* [Requirements]:
Copy the lines below without any change, starting at the line that contains "Given: Click the Bust row label" and ending with the final line.

Start of Data

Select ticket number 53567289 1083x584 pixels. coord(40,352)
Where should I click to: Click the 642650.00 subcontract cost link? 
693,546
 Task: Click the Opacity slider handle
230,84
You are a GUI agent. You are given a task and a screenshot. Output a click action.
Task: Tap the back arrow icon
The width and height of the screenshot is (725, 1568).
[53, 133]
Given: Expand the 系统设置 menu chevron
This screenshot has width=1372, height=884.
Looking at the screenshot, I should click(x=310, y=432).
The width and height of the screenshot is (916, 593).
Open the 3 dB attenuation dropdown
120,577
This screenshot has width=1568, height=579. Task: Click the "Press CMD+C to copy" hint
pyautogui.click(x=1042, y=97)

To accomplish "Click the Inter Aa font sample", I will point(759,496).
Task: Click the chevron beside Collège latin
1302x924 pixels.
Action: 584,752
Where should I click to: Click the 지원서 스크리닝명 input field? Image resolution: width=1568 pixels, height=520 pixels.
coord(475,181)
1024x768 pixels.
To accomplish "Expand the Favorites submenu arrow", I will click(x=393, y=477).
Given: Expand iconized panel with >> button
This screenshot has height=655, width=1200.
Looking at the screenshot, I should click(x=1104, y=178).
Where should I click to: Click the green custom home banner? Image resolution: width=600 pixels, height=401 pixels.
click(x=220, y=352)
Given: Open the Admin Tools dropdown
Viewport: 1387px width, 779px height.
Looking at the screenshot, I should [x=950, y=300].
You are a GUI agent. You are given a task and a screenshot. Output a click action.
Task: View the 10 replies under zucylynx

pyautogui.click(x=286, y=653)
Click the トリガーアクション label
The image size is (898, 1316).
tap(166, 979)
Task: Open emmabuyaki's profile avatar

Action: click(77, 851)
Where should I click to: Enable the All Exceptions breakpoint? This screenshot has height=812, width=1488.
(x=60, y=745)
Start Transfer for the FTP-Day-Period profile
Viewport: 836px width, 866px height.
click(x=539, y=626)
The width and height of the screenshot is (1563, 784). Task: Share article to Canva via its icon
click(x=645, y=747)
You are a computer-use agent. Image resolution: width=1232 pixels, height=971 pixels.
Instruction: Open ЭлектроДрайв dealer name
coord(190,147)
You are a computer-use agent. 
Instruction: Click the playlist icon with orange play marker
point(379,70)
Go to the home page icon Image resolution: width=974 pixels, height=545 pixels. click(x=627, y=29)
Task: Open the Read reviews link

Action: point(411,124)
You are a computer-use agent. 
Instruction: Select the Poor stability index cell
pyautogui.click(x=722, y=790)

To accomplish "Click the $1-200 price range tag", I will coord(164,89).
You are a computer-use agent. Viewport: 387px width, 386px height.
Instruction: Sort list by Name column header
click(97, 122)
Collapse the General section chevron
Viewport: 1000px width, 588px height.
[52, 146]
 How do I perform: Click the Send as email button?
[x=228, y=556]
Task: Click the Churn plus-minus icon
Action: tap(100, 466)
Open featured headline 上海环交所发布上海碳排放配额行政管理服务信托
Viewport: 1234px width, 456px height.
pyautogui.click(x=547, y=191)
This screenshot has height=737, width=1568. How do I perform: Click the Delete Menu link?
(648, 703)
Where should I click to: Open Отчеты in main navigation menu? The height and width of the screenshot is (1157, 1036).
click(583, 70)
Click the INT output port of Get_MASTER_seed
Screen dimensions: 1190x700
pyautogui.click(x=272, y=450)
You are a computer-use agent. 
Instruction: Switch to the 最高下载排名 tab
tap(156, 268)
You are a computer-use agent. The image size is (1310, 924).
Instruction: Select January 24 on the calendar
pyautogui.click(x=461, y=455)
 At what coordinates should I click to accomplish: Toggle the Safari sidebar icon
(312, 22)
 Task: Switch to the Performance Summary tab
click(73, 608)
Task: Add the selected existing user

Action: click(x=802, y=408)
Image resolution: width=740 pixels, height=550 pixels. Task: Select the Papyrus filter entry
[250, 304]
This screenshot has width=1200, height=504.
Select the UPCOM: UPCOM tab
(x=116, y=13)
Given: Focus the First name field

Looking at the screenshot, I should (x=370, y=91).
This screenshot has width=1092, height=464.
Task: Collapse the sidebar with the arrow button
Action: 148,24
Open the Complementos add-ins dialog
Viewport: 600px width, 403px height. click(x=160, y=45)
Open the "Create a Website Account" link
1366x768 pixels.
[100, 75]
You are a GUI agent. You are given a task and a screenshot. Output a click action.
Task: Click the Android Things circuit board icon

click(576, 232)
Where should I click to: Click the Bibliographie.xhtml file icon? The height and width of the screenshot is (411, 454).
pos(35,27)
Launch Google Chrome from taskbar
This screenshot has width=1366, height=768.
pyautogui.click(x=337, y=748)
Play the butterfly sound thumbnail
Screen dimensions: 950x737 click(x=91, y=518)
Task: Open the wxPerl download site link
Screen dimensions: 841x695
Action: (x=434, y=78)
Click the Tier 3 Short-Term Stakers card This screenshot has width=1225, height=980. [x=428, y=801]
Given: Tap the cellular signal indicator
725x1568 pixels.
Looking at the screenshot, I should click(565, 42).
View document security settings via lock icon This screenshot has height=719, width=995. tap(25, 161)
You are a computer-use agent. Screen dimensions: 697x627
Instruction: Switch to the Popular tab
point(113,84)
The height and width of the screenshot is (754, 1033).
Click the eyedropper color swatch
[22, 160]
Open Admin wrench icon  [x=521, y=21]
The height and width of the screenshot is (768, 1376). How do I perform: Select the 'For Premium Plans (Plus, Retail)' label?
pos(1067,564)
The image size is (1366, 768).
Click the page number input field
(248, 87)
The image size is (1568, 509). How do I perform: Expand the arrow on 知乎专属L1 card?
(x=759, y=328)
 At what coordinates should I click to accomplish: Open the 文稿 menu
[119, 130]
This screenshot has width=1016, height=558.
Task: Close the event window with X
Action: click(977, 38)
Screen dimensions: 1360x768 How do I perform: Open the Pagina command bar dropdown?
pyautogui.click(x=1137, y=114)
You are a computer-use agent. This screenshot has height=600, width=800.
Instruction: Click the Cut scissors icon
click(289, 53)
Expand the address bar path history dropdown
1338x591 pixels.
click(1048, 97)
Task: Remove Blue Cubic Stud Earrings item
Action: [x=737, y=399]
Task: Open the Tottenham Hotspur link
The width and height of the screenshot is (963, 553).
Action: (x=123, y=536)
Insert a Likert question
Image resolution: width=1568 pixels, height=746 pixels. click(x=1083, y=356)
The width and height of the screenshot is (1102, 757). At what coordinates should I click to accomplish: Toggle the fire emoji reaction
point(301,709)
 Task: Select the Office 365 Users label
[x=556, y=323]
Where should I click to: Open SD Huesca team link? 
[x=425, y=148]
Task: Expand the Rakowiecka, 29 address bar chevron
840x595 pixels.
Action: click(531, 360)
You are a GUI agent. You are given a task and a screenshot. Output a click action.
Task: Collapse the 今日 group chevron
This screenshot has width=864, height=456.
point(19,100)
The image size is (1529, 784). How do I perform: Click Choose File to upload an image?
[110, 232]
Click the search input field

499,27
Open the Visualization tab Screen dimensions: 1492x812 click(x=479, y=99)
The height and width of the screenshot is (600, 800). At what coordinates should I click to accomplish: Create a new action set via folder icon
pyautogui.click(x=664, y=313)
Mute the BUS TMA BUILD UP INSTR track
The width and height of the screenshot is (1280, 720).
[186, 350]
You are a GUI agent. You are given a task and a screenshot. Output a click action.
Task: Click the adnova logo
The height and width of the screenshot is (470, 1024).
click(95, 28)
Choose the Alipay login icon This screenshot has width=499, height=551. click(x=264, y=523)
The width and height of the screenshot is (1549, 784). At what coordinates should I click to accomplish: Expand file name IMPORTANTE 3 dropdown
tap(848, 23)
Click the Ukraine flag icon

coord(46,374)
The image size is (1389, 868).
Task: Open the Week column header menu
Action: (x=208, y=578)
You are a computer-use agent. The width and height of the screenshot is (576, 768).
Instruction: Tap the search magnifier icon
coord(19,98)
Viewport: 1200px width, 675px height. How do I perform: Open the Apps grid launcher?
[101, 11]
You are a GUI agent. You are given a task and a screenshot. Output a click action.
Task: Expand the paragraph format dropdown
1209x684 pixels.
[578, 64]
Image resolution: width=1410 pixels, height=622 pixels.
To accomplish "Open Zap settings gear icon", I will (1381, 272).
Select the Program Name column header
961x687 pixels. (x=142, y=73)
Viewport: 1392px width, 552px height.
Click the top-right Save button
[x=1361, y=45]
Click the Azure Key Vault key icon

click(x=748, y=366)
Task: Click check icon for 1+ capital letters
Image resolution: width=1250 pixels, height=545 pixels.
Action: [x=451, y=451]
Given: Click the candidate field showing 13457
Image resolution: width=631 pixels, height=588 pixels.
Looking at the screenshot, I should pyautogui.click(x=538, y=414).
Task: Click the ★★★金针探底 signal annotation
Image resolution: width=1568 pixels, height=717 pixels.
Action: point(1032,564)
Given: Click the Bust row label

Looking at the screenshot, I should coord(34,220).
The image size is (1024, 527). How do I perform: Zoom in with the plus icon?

End of Data

* [The result]:
Given: Click the Bust row label

Looking at the screenshot, I should coord(34,220).
The image size is (1024, 527). How do I perform: Zoom in with the plus icon?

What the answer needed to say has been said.